Most branded online communities are ghost towns, so can we stop a PR-hyped launch from becoming an abandoned failure a few months later?

Most branded communities end up as ghost towns, argues Richard Millington
Most branded communities end up as ghost towns, argues Richard Millington
In 2008, BA launched an online community, MetroTwin, to connect frequent travellers between London and New York. 

The PR team gained coverage in The Telegraph, the Daily Mail and many other publications. 

The site received good reviews and attracted 40,000+ early users. 

It didn’t last. 

In 2011, the site was shuttered in favour of a Facebook page and mobile app. Today the page is gone and the app is history. 

Bluenity by AirFrance suffered a similar fate, as did Vtravelled by Virgin Atlantic and easyJet’s community.

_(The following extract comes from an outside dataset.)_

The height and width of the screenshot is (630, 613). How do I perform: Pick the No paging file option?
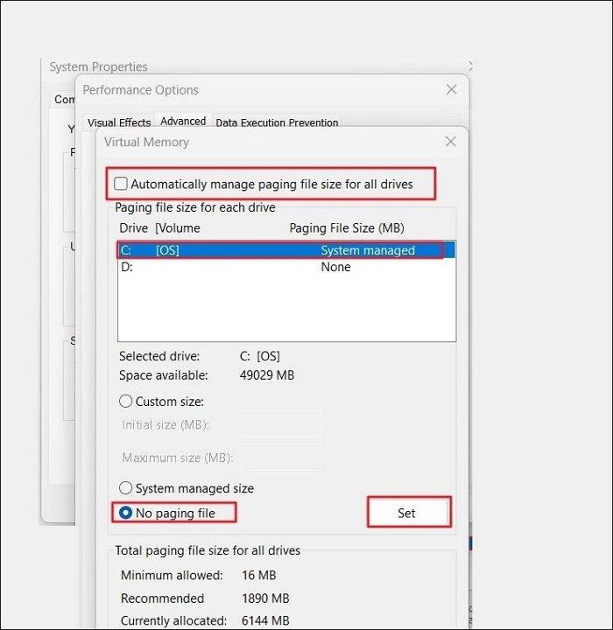(126, 513)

It’s not just the travel sector that’s getting it wrong; Sony failed with VAIO Nation, Dell failed with Digital Nomads, Lurpak failed with BakeClub, and the BBC failed with the Soup community for comedians.

Here’s a quick exercise. 

Go to a press release distribution site and search for "launches an online community". 

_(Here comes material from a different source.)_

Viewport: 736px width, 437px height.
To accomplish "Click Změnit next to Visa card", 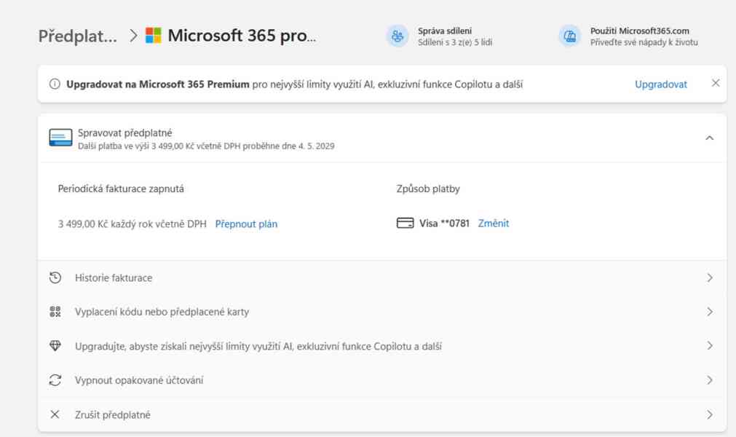I will 493,224.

Count how many the communities launched in the press releases still exist. Most of them have long since disappeared. The rest attract a handful of posts per month. 

I have some bad news: we are terrible at building branded communities.

We repeat the same mistakes. We do a big PR push, attract thousands of members, can’t sustain the activity and watch it peter out. 

Most communities are ghost towns six months later. 
Three things are going wrong here. 

First, we get the concept wrong.

No one wants to spend their spare time talking about brands. They will spend their spare time getting help on sim cards (GiffGaff), becoming a better handyman (Bosch - BeThePro), and sharing gardening tips (Homebase – GetIntoGardening). 

The community always has to be built around the benefit, not the product (think home productivity tips rather than a community about washing machines). 

Second, we push too hard too soon. 

Every big community begins as a small community with a core group of active members. 
You begin by connecting a small group and growing steadily. 

You have to build that initial group, not just the platform, before you promote the community. A flood of traffic kills your chances of that happening because relationships take time to forge and develop.

A flood of members quickly trickles away if there’s no core group to build from.

Finally, don’t promote the community; promote what’s happening inside the community. 

Mumsnet is fantastic at this. It does incredibly interesting things such as live chats with celebrities, campaigns on behalf of parents, hosting hilarious discussions and then telling the press about them. 

This gets it a flood of people looking to do something specific within the community. 

Building a branded community is a powerful tool that leads to greater loyalty, retention, and advocacy.
Don’t fall victim to big launch syndrome. 

Start small, grow steadily and promote the really interesting things happening in the community.